(Collected data entries)
----------------------------------------
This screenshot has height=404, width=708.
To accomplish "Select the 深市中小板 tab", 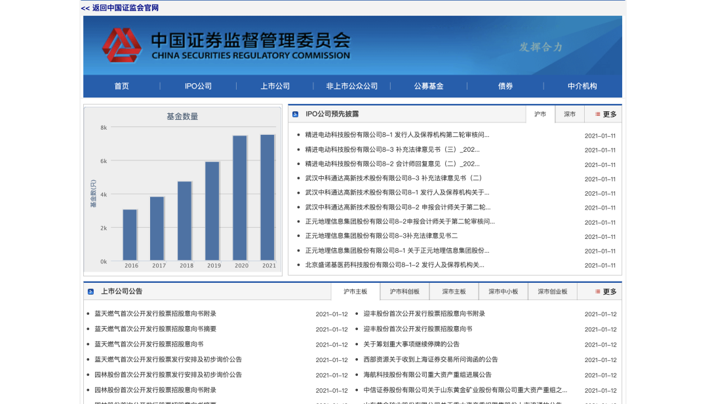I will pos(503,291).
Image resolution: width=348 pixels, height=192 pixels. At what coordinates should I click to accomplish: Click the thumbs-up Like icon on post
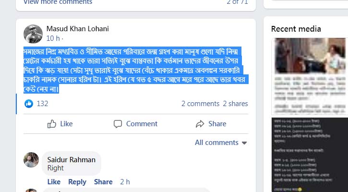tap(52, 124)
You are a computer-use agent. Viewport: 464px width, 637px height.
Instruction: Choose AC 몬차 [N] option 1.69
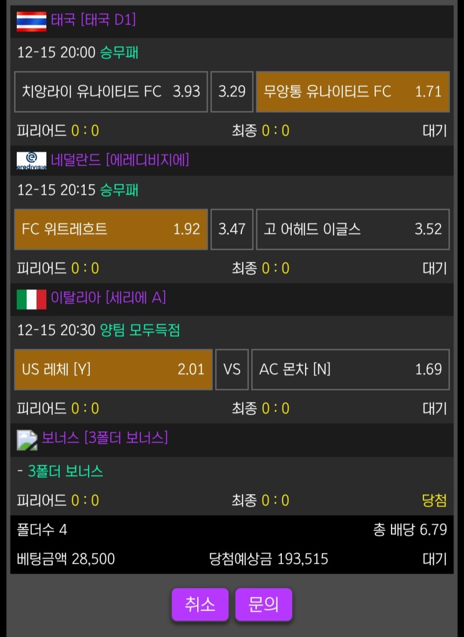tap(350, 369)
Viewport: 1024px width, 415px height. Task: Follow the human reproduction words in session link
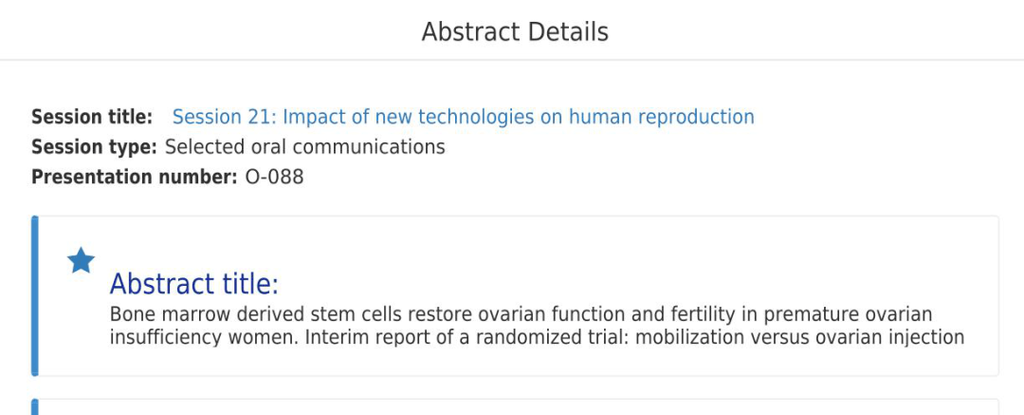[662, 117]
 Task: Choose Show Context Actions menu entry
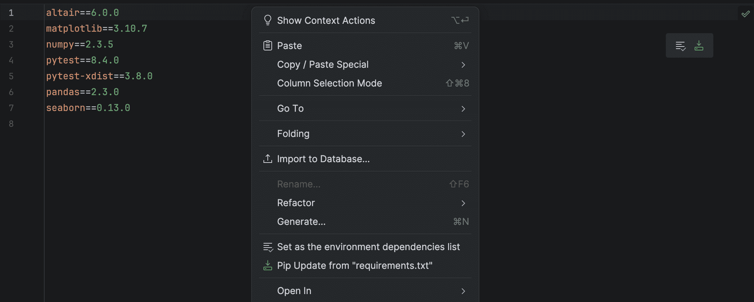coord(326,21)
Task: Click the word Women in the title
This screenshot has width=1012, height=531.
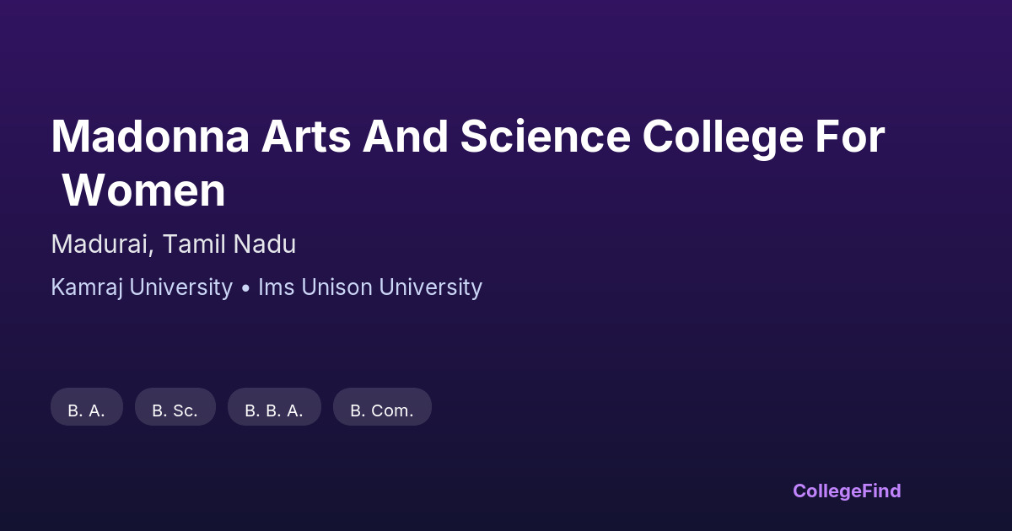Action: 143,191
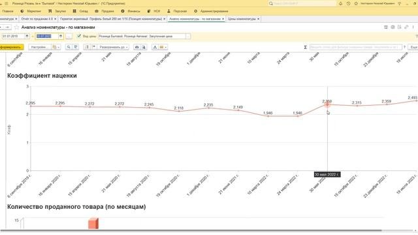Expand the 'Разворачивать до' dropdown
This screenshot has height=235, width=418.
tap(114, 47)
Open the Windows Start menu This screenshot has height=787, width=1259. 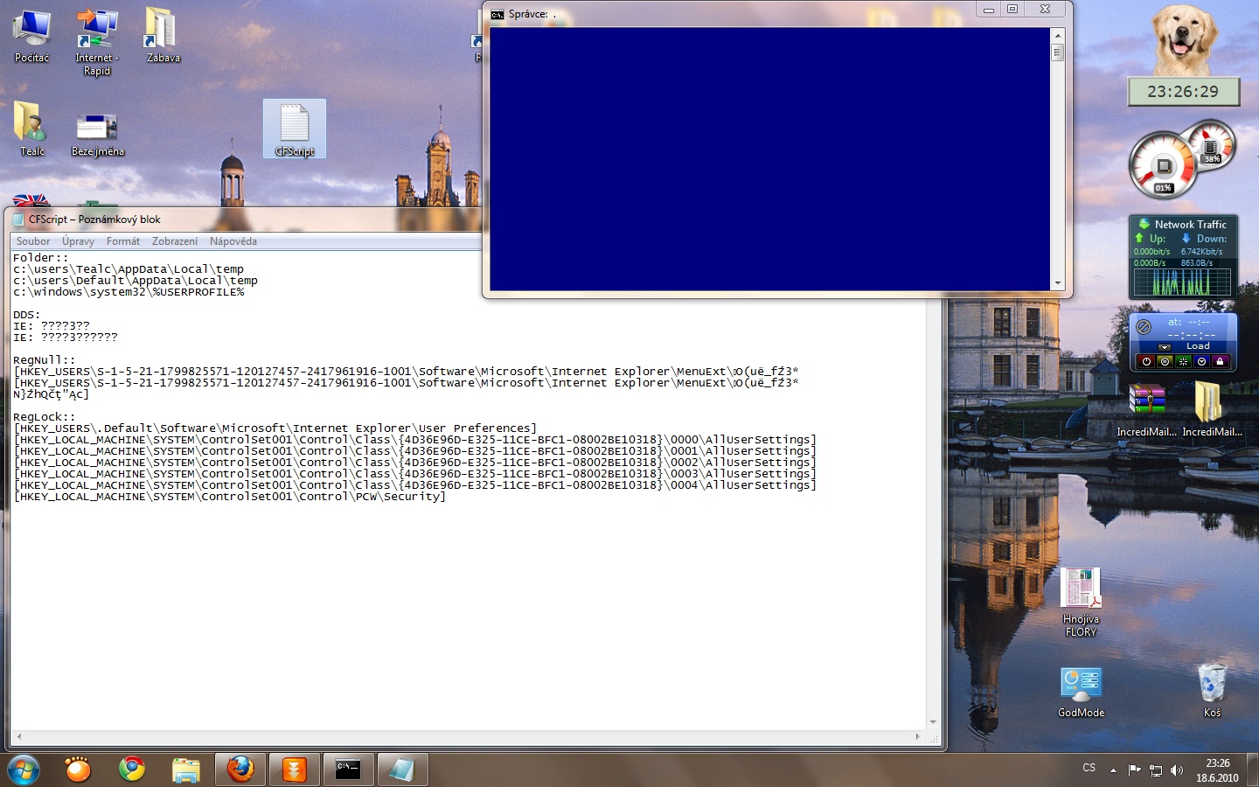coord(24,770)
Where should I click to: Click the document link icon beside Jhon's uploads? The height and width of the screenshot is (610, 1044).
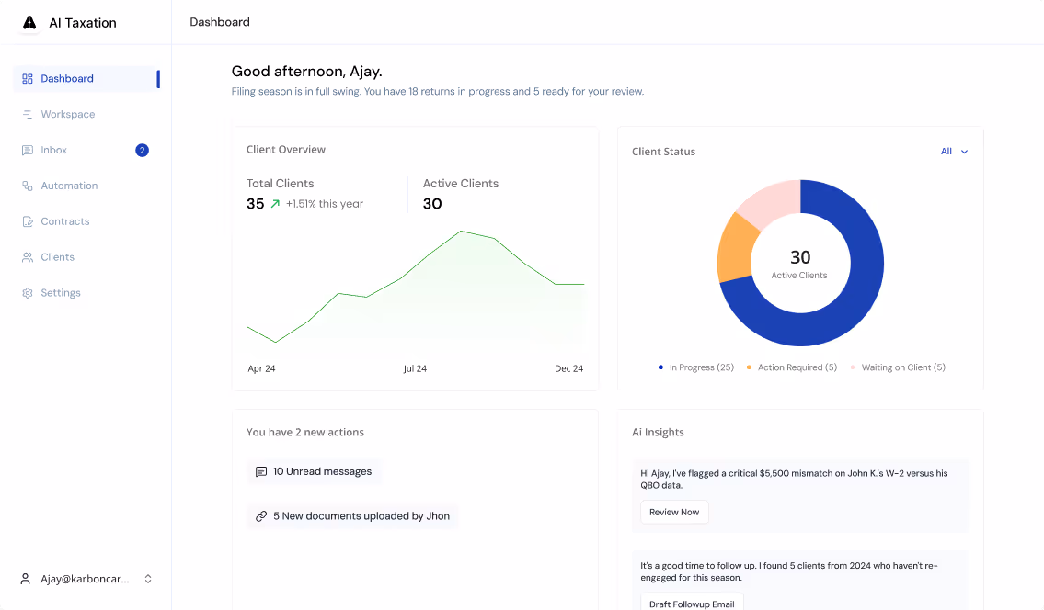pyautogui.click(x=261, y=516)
----------------------------------------
- [EXERCISE AIM] Return exactly the line containing "Where should I" and every line after it, up to and including the final line of the entries above. Pictures stay out.

- [ANSWER BOX]
Where should I click to: Click the document link icon beside Jhon's uploads? The height and width of the screenshot is (610, 1044).
pyautogui.click(x=261, y=516)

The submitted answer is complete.